### Extrait du texte
★ ★ ★ ★ ★ ★ ★

Développement de l'enfant

Comme une étoile dans un carré

Rencontre avec Kristina Gauthier-Landry, autrice québécoise d'un recueil de poésie destiné aux ados

Rencontre avec Kristina Gauthier-Landry, autrice québécoise de Kaléidoscope mon cœur. Un recueil de poésie destiné aux ados et inspiré de sa propre jeunesse, marquée par l’anxiété et par une très grande sensibilité.

malhabile
je me heurte
à tous les cadres de porte
rentre dans le monde
comme une étoile
dans un carré

Quand nous lui faisons remarquer que ces lignes extraites de son livre Kaléidoscope mon cœur nous ont touchés, Kristina Gauthier-Landry n’est pas surprise : « C’est drôle, ados et adultes me citent souvent ces mots. C’est vraiment la sensation que j’avais tout au long de mon adolescence. Apparemment, je ne suis pas seule à me sentir seule ».
Sortir les jeunes d’une certaine solitude. C’était l’objectif du recueil dès le début, nous explique la poétesse québécoise, dont le visage souriant s’affiche sur notre écran. Il est 16h à Bruxelles, 10h à Montréal, et nous nous sommes donné rendez-vous en visio.

★ ★ ★ ★ ★ ★ ★

### Données présentées
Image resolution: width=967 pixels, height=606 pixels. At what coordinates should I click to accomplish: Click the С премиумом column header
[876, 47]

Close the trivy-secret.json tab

★ ★ ★ ★ ★ ★ ★

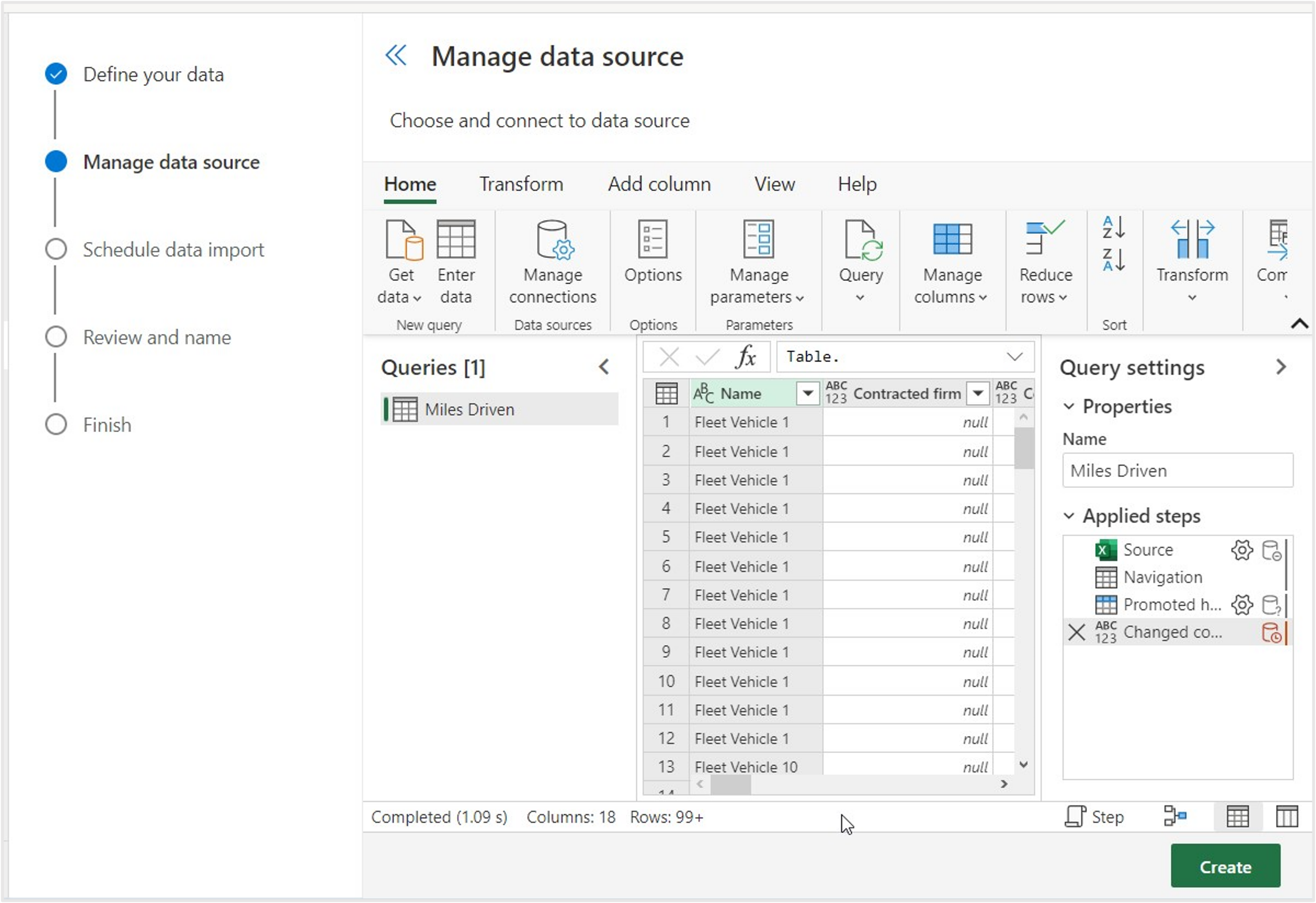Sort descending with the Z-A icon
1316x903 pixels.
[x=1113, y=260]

★ ★ ★ ★ ★ ★ ★

### Énoncé de l'exercice
Reproduisez à l'identique et en entier l'extrait consacré à Kristina Gauthier-Landry et à son recueil. Les données forment un ensemble distinct de l'extrait.

### Réponse à l'exercice
Développement de l'enfant

Comme une étoile dans un carré

Rencontre avec Kristina Gauthier-Landry, autrice québécoise d'un recueil de poésie destiné aux ados

Rencontre avec Kristina Gauthier-Landry, autrice québécoise de Kaléidoscope mon cœur. Un recueil de poésie destiné aux ados et inspiré de sa propre jeunesse, marquée par l’anxiété et par une très grande sensibilité.

malhabile
je me heurte
à tous les cadres de porte
rentre dans le monde
comme une étoile
dans un carré

Quand nous lui faisons remarquer que ces lignes extraites de son livre Kaléidoscope mon cœur nous ont touchés, Kristina Gauthier-Landry n’est pas surprise : « C’est drôle, ados et adultes me citent souvent ces mots. C’est vraiment la sensation que j’avais tout au long de mon adolescence. Apparemment, je ne suis pas seule à me sentir seule ».
Sortir les jeunes d’une certaine solitude. C’était l’objectif du recueil dès le début, nous explique la poétesse québécoise, dont le visage souriant s’affiche sur notre écran. Il est 16h à Bruxelles, 10h à Montréal, et nous nous sommes donné rendez-vous en visio.